Tuesday, October 13, 2020

Horror Noire

It is the season for horror, so many people's favorite season, and this year I was happy to discover that the documentary Horror Noire,  A History of Black Horror, made in 2019 and which premiered on Shudder (which I don't have), is now playing on Amazon Prime.  It's based on the book of the same title by Robin R. Means Coleman, a book I intend to order pronto having seen the documentary. 

The film is an informative and very entertaining look at its subject, with great clips from film history and a large selection of people discussing the films, starting with Coleman.  The timeline starts with a film not considered horror per se but which, if you're a black person, could easily be considered a horror film, The Birth of a Nation, and runs through Jordan Peele's Get Out and Us.  That's 1915 through 2019, so I won't run through every single film looked at and analyzed.  I'm sure the book goes into much more depth about everything, but the film covers a lot of ground.  I will say I really do want to read the book now just to read what Coleman writes about the original King Kong (racist in certain respects and yet everybody roots for the big black guy at the end and is sad when he gets brutally killed -- a complicated film in my view and for that reason, endlessly fascinating) and also to see what she says about race in the Val Lewton films, in particular Curse of the Cat People (1944), with its black cook/butler character played by Sir Lancelot, a Trinidadian, and I Walked with a Zombie (1943), the Jacques Tourneur masterpiece which gets a fleeting and strictly visual reference in the documentary.  As for George Romero's  Night of the Living Dead, which every horror film fan knows marked a decisive turning point in racial representation in horror movies, that gets its deserved due:

As Coleman says of the Duane Jones character in the film: "He's slapping white people upside the head.  He's killing white zombie after white zombie after white zombie.  This had to be horrifying to racists."

It's remarkable the impact this film had on so many people watching it at the time, black people I'm talking about, and a number of those people, future actors like Tony Todd and Ken Foree and Keith David and Rachel True, explain in Horror Noire exactly what that impact was.  
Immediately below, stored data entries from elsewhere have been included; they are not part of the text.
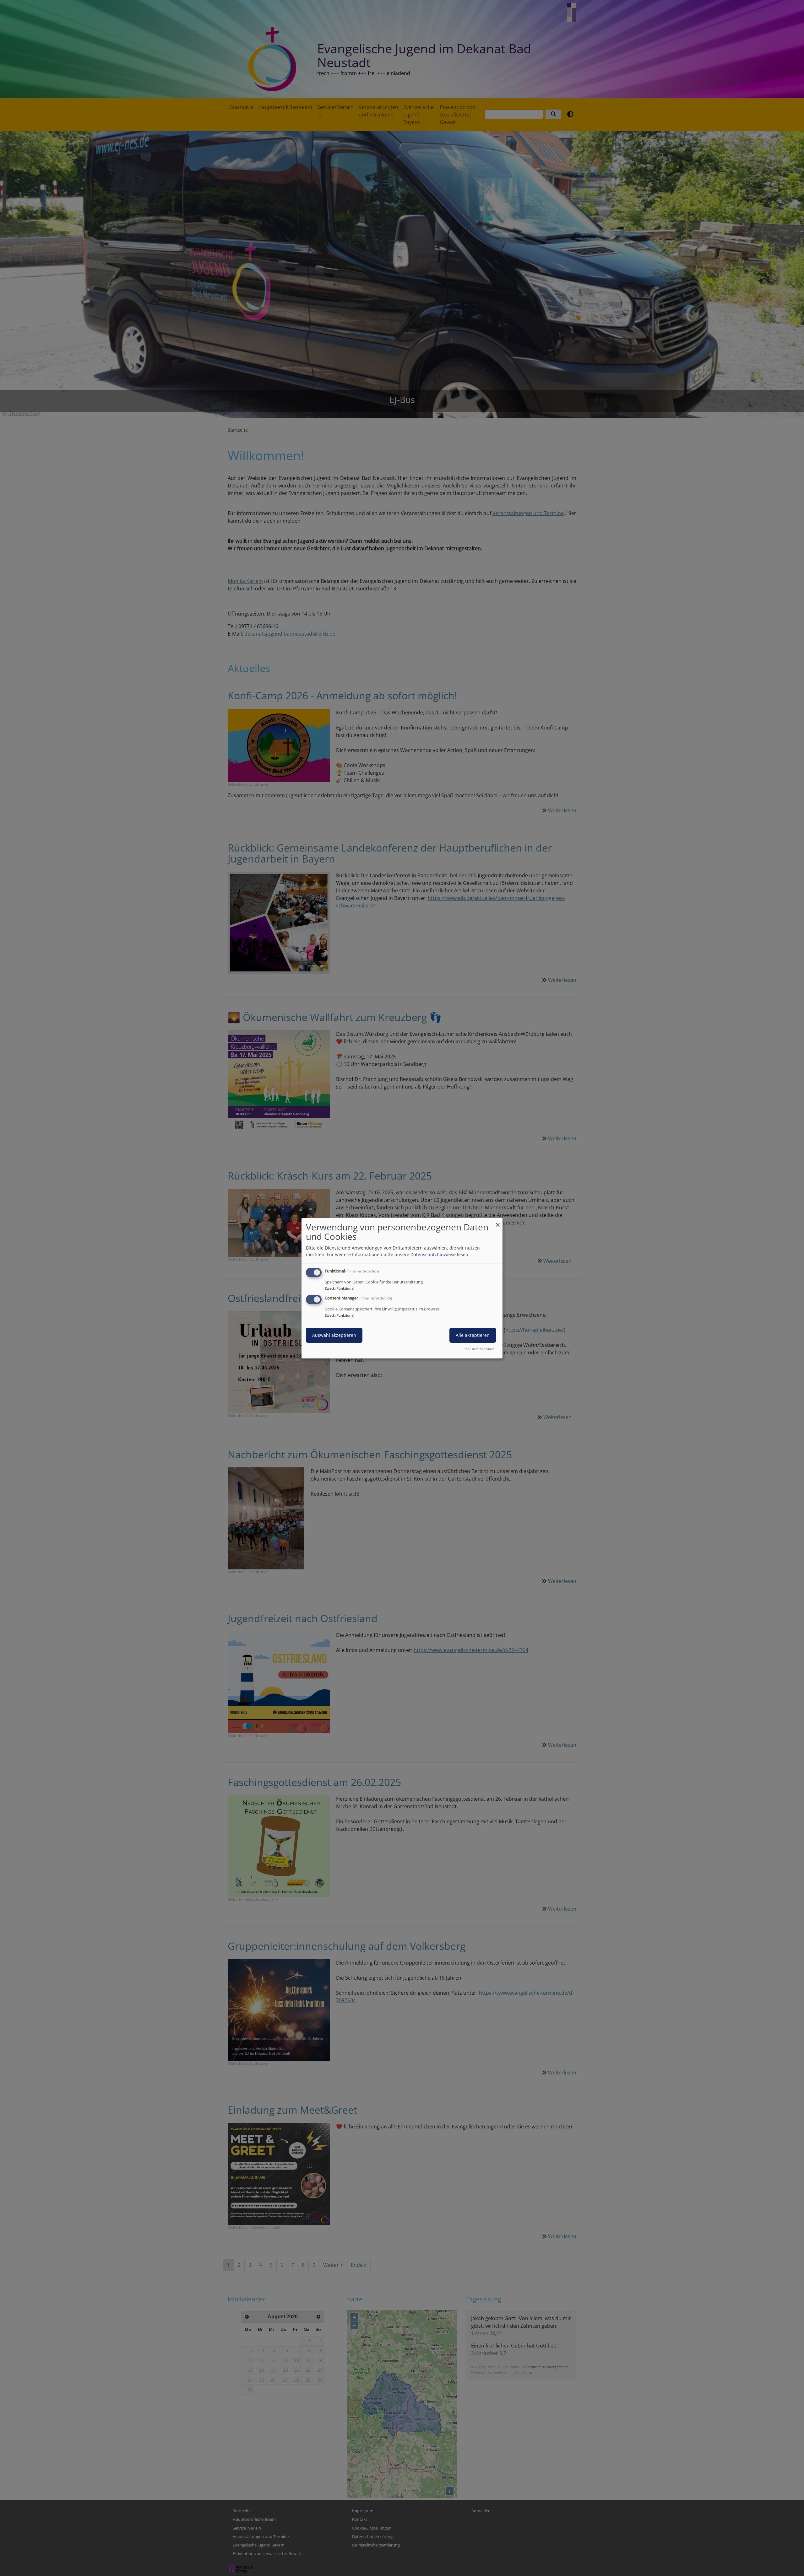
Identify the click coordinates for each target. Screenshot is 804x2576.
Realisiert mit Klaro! (480, 1349)
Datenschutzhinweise (433, 1254)
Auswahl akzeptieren (334, 1335)
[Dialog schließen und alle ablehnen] (498, 1221)
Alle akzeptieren (473, 1335)
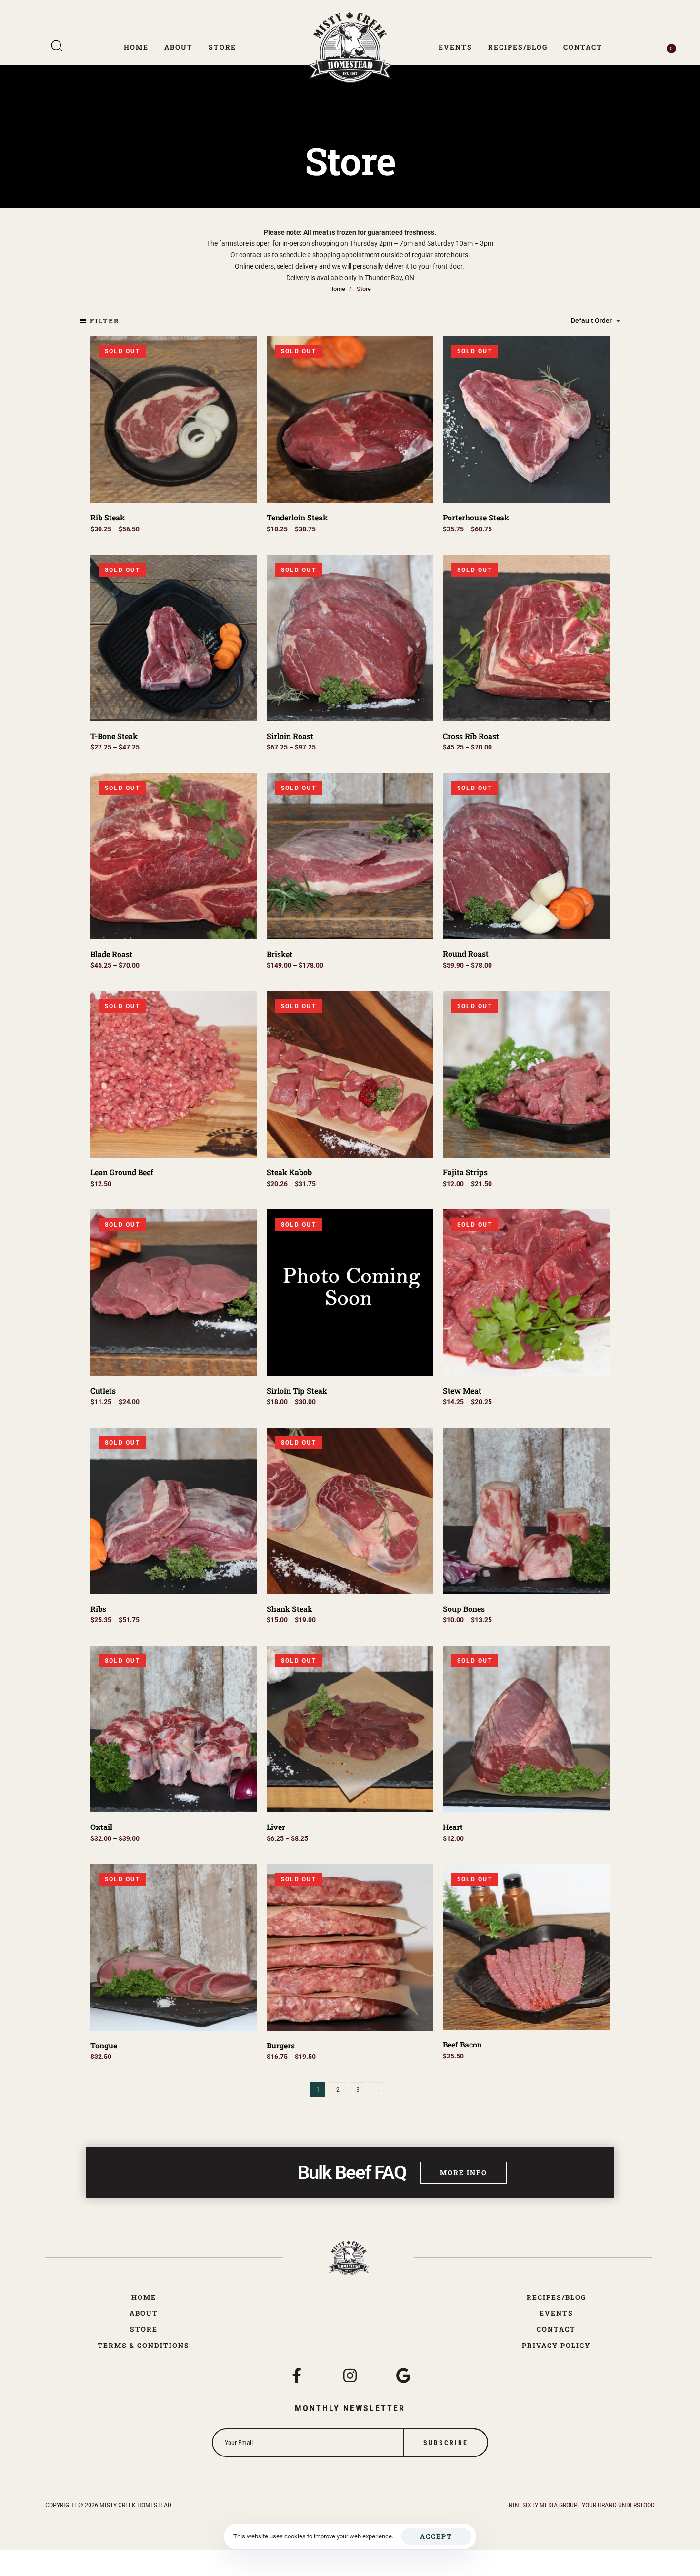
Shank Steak (289, 1609)
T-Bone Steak (114, 736)
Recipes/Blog (518, 46)
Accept (436, 2536)
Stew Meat (462, 1391)
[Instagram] (350, 2375)
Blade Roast (111, 954)
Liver (276, 1827)
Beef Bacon (462, 2044)
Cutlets (103, 1391)
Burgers (281, 2045)
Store (222, 46)
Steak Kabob (289, 1172)
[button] (99, 321)
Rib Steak (107, 517)
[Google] (403, 2375)
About (178, 46)
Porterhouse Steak (476, 517)
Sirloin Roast (290, 736)
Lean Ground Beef (121, 1172)
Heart (453, 1827)
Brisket (279, 954)
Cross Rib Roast (471, 736)
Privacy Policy (556, 2345)
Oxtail (101, 1827)
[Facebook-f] (296, 2375)
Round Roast (466, 954)
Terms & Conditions (144, 2345)
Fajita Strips (465, 1172)
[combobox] (596, 321)
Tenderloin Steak (297, 517)
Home (136, 46)
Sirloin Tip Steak (297, 1391)
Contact (582, 46)
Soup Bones (464, 1609)
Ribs (98, 1609)
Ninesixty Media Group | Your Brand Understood (582, 2505)
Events (455, 46)
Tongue (103, 2045)
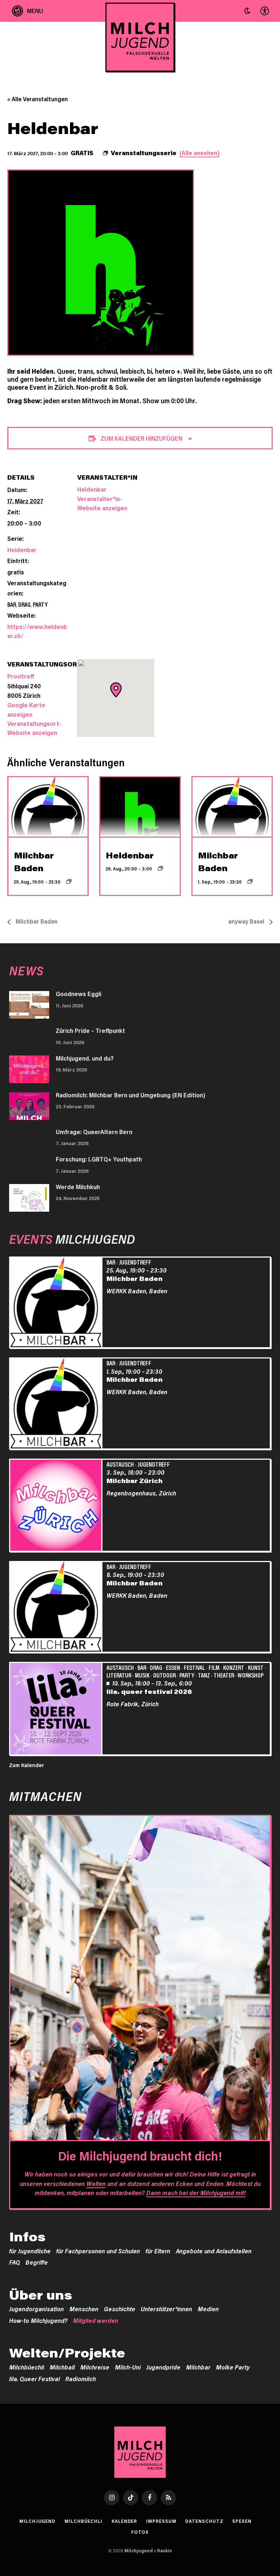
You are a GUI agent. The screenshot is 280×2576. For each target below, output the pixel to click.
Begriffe (37, 2262)
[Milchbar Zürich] (57, 1506)
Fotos (140, 2532)
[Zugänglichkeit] (264, 11)
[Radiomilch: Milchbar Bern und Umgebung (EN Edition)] (29, 1106)
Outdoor (164, 1675)
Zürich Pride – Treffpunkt (90, 1030)
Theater (224, 1675)
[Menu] (27, 11)
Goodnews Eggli (78, 994)
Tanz (204, 1675)
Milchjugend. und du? (85, 1058)
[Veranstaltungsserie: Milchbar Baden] (68, 881)
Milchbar (198, 2367)
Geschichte (119, 2309)
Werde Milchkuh (78, 1187)
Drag (24, 604)
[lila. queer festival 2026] (57, 1709)
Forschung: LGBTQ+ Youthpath (99, 1159)
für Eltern (157, 2251)
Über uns (40, 2295)
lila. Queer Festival (34, 2379)
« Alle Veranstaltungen (37, 99)
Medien (208, 2309)
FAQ (14, 2262)
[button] (247, 11)
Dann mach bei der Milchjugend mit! (196, 2192)
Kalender (124, 2521)
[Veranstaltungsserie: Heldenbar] (160, 868)
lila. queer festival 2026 (149, 1691)
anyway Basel (247, 921)
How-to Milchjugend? (38, 2320)
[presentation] (48, 807)
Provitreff (20, 676)
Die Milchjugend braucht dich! (140, 2156)
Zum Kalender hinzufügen (141, 438)
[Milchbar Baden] (57, 1303)
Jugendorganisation (36, 2309)
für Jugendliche (30, 2251)
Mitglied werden (95, 2320)
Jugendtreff (135, 1262)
I should add that I never get tired of hearing the story about how Duane Jones' character was not written as black, but that he just happened to be the best actor who showed up on the day George Romero was doing auditions for the role.

If you want a list of Night of the Living Dead and after black horror films to watch this Halloween season (or anytime), the inimitable Gabino Iglesias has just put together a good one over at The Line Up: https://the-line-up.com/black-horror-movies

Best of all, the doc mentions a couple of films I had missed somehow but that looked intriguing, and so I sought them both out quickly.  There's nothing better than a film doc that gives you exciting recommendations.

Attack the Block (2011)

British made, this sci-fi horror comedy stars John Boyega (later to go on to Star Wars films fame) and Jodie Whittaker (later to go on to fame as the first female Dr. Who).  I have no idea how I missed this film for all these years, but it's an absolute lark.  The writer and director is Joe Cornish, in a most impressive debut.  Vicious, hairy alien invaders attack a council estate in London, and a teenage street gang, with leader Boyega, wind up being the block's main defenders.  The gang, in a way that's plausible, is made up of kids of varying shades of color -- class is what unites them more than race divides them -- and the police are the enemy as much as the invading aliens.  Whittaker plays a woman the gang first mugs, but that's before they find out she too lives in the block and that they may need her help.  Action mixes with scares mixes with comedy mixes with social commentary in just about perfect balance.  

Yes, as Horror Noire suggests, black representation in horror films is evolving, and evolving well, and this is one example.

The Girl with All the Gifts (2016)

Another British film. This one is a post-apocalyptic story, about a time after a fungal disease has hit humanity and turned people into something akin to zombies.  The mood is somber, but the story is shot through with flashes of dark humor.  You have the feral zombie-like creatures and scientists and the military and a school teacher who plays an important role, but at the center of it all, the character on which the plot hinges, is a strange little girl, a mutant creature herself of sorts, and this girl happens to be black.

As Horror Noire points out, the story was first a book, and in the book, this girl's character was white.  But as happened with Night of the Living Dead, the best person to show up and audition for the part happened to be black -- Sennia Nanua. She was 13 at the time of filming.

To quote Tananarive Due, talking about the film in Horror Noire: It "creates such a difference in the film, to have this black child...This is a sharper social commentary even maybe than he [writer Mike Carey] had intended.  To see a story about a character, a black girl, who faces some insurmountable odds where it seems impossible but you come up with plans and you execute your plans.  This is the stuff that helps us get through life."

Horror films help me get through life, and Horror Noire, Attack the Block, and The Girl with All the Gifts have all done their part quite well in that regard.